Figure 4a and Fig. 4b respectively show the service levels and fill rates maintained by RL and MILP agents in all 10 different test datasets listed in Table 4.

Fig. 4.

Service Level and Fill Rate

In most of the test datasets, RL agent successfully achieved 100% of service level where as MILP agent struggles to maintain 90% service level. This signifies that RL agent could do better in predicting the future demand and could take an account of supply and demand variance very well. Similarly, most of the time the fill rate obtained by MILP agent is lower than the one obtained by RL agent.
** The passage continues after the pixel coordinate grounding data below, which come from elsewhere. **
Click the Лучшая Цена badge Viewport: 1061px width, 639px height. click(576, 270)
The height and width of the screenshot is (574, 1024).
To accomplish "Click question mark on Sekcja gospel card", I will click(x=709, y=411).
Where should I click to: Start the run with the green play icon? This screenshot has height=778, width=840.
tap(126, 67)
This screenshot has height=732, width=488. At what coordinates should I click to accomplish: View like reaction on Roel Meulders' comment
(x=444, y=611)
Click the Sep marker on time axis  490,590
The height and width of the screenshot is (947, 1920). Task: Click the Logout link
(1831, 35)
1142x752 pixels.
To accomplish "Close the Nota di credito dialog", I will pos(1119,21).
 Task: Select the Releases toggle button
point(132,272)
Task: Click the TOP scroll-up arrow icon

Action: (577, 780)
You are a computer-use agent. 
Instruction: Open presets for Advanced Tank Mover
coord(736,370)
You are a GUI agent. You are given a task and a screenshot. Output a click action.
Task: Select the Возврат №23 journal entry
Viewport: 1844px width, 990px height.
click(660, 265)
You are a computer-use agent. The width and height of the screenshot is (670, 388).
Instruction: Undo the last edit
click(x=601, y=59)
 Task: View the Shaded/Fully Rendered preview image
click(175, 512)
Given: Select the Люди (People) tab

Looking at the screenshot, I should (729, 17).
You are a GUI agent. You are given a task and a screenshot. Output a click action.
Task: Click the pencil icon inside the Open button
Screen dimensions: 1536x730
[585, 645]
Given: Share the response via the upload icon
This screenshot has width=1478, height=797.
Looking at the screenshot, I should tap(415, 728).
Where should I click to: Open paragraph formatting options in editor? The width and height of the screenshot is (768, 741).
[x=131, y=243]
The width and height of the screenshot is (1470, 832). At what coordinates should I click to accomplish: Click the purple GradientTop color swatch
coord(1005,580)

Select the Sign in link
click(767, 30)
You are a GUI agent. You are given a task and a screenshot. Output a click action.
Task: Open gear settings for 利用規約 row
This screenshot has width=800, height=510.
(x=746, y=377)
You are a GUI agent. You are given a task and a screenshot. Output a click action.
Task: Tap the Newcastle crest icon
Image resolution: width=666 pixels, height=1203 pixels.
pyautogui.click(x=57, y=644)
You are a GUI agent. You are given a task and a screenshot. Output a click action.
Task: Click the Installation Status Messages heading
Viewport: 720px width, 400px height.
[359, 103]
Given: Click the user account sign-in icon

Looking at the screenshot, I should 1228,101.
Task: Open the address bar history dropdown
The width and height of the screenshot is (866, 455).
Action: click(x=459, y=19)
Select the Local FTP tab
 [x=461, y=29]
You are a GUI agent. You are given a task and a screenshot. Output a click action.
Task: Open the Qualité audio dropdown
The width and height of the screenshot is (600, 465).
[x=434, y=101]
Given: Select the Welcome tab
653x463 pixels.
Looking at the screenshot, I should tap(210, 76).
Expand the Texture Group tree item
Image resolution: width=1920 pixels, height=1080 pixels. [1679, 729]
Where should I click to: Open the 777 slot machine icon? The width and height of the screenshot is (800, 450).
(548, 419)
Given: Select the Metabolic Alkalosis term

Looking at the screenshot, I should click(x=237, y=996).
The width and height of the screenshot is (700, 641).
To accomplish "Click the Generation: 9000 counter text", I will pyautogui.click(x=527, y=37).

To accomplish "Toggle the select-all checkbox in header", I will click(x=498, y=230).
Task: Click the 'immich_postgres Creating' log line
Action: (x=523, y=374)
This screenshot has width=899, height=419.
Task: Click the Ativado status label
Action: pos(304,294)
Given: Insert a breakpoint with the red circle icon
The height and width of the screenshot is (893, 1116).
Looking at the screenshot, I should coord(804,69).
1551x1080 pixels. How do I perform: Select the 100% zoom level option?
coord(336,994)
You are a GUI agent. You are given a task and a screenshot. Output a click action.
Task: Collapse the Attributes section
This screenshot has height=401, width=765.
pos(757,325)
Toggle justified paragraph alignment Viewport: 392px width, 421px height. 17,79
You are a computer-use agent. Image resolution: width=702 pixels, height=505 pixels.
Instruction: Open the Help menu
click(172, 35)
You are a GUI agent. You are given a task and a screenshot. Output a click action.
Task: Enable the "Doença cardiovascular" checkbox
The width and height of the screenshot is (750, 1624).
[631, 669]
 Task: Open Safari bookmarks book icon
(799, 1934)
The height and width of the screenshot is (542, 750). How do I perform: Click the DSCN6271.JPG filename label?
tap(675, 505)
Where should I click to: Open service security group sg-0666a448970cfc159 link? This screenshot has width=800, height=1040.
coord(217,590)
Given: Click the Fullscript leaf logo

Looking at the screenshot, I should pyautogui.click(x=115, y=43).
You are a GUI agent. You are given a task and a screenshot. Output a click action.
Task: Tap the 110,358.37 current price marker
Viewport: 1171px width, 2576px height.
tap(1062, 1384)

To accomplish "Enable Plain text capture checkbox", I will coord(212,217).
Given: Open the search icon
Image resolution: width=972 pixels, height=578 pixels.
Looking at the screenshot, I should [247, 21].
The better fill rate obtained by RL agent signifies that the ordering decisions made by RL agent could meet customers’ demand very well.

4 Conclusions and Future Work

This paper models the multi-period inventory management problem with stochastic demand into Markov decision processes and solves it using value-based approach of reinforcement learning so called Q-learning. The RL approach of solving the aforementioned problem has shown good result. The RL model in comparison with MILP model shows that it can handle the fluctuation of demand with high service level and good fill rate. In addition, the exploratory results presented in this paper proves that RL can be a good approach for solving multi-period inventory control that adds a great value to smart manufacturing processes. In future, research can be conducted to solve complex multi-period inventory control problems introducing more business and operational constrains.